§ Exercise aim: Format the following records as a JSON list of strings, with one string per line and no entries for blank lines.

>> start Dataset

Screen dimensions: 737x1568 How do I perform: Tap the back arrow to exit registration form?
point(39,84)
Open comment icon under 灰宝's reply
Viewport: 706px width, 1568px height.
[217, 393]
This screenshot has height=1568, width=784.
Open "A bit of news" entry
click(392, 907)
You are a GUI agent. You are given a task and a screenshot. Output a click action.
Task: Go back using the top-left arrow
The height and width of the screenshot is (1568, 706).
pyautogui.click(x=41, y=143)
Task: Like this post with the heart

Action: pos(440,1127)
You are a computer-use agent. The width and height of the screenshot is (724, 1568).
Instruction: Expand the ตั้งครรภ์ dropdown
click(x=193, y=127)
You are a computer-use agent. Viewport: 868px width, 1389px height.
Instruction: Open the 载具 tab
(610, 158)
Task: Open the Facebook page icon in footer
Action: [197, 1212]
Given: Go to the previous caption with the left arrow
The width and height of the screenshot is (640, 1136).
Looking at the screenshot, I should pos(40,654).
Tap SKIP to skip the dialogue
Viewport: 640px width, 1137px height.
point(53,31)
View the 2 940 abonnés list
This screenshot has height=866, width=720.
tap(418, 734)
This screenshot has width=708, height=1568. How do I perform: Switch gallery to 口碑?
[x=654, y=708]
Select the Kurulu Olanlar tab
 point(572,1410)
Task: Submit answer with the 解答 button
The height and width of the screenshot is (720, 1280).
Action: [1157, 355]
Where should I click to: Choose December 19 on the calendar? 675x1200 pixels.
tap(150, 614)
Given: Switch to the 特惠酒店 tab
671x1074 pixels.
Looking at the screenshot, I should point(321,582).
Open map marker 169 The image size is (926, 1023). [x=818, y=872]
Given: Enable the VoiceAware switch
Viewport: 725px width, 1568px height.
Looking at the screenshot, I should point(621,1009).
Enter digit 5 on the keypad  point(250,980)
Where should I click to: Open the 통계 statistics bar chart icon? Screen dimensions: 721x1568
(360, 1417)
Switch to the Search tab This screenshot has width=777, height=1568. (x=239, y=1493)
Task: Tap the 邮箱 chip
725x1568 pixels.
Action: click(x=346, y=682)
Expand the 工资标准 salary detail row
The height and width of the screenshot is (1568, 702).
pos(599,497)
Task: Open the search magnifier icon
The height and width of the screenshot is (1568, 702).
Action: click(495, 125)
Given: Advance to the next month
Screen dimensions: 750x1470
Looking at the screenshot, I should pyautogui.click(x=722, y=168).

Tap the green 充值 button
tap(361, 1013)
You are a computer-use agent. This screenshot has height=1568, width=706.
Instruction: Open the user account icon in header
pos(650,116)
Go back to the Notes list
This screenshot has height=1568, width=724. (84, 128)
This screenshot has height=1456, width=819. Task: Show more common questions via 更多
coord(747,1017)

>> end Dataset

§ Task output:
[
  "Screen dimensions: 737x1568 How do I perform: Tap the back arrow to exit registration form?",
  "point(39,84)",
  "Open comment icon under 灰宝's reply",
  "Viewport: 706px width, 1568px height.",
  "[217, 393]",
  "This screenshot has height=1568, width=784.",
  "Open \"A bit of news\" entry",
  "click(392, 907)",
  "You are a GUI agent. You are given a task and a screenshot. Output a click action.",
  "Task: Go back using the top-left arrow",
  "The height and width of the screenshot is (1568, 706).",
  "pyautogui.click(x=41, y=143)",
  "Task: Like this post with the heart",
  "Action: pos(440,1127)",
  "You are a computer-use agent. The width and height of the screenshot is (724, 1568).",
  "Instruction: Expand the ตั้งครรภ์ dropdown",
  "click(x=193, y=127)",
  "You are a computer-use agent. Viewport: 868px width, 1389px height.",
  "Instruction: Open the 载具 tab",
  "(610, 158)",
  "Task: Open the Facebook page icon in footer",
  "Action: [197, 1212]",
  "Given: Go to the previous caption with the left arrow",
  "The width and height of the screenshot is (640, 1136).",
  "Looking at the screenshot, I should pos(40,654).",
  "Tap SKIP to skip the dialogue",
  "Viewport: 640px width, 1137px height.",
  "point(53,31)",
  "View the 2 940 abonnés list",
  "This screenshot has height=866, width=720.",
  "tap(418, 734)",
  "This screenshot has width=708, height=1568. How do I perform: Switch gallery to 口碑?",
  "[x=654, y=708]",
  "Select the Kurulu Olanlar tab",
  " point(572,1410)",
  "Task: Submit answer with the 解答 button",
  "The height and width of the screenshot is (720, 1280).",
  "Action: [1157, 355]",
  "Where should I click to: Choose December 19 on the calendar? 675x1200 pixels.",
  "tap(150, 614)",
  "Given: Switch to the 特惠酒店 tab",
  "671x1074 pixels.",
  "Looking at the screenshot, I should point(321,582).",
  "Open map marker 169 The image size is (926, 1023). [x=818, y=872]",
  "Given: Enable the VoiceAware switch",
  "Viewport: 725px width, 1568px height.",
  "Looking at the screenshot, I should point(621,1009).",
  "Enter digit 5 on the keypad  point(250,980)",
  "Where should I click to: Open the 통계 statistics bar chart icon? Screen dimensions: 721x1568",
  "(360, 1417)",
  "Switch to the Search tab This screenshot has width=777, height=1568. (x=239, y=1493)",
  "Task: Tap the 邮箱 chip",
  "725x1568 pixels.",
  "Action: click(x=346, y=682)",
  "Expand the 工资标准 salary detail row",
  "The height and width of the screenshot is (1568, 702).",
  "pos(599,497)",
  "Task: Open the search magnifier icon",
  "The height and width of the screenshot is (1568, 702).",
  "Action: click(495, 125)",
  "Given: Advance to the next month",
  "Screen dimensions: 750x1470",
  "Looking at the screenshot, I should pyautogui.click(x=722, y=168).",
  "Tap the green 充值 button",
  "tap(361, 1013)",
  "You are a computer-use agent. This screenshot has height=1568, width=706.",
  "Instruction: Open the user account icon in header",
  "pos(650,116)",
  "Go back to the Notes list",
  "This screenshot has height=1568, width=724. (84, 128)",
  "This screenshot has height=1456, width=819. Task: Show more common questions via 更多",
  "coord(747,1017)"
]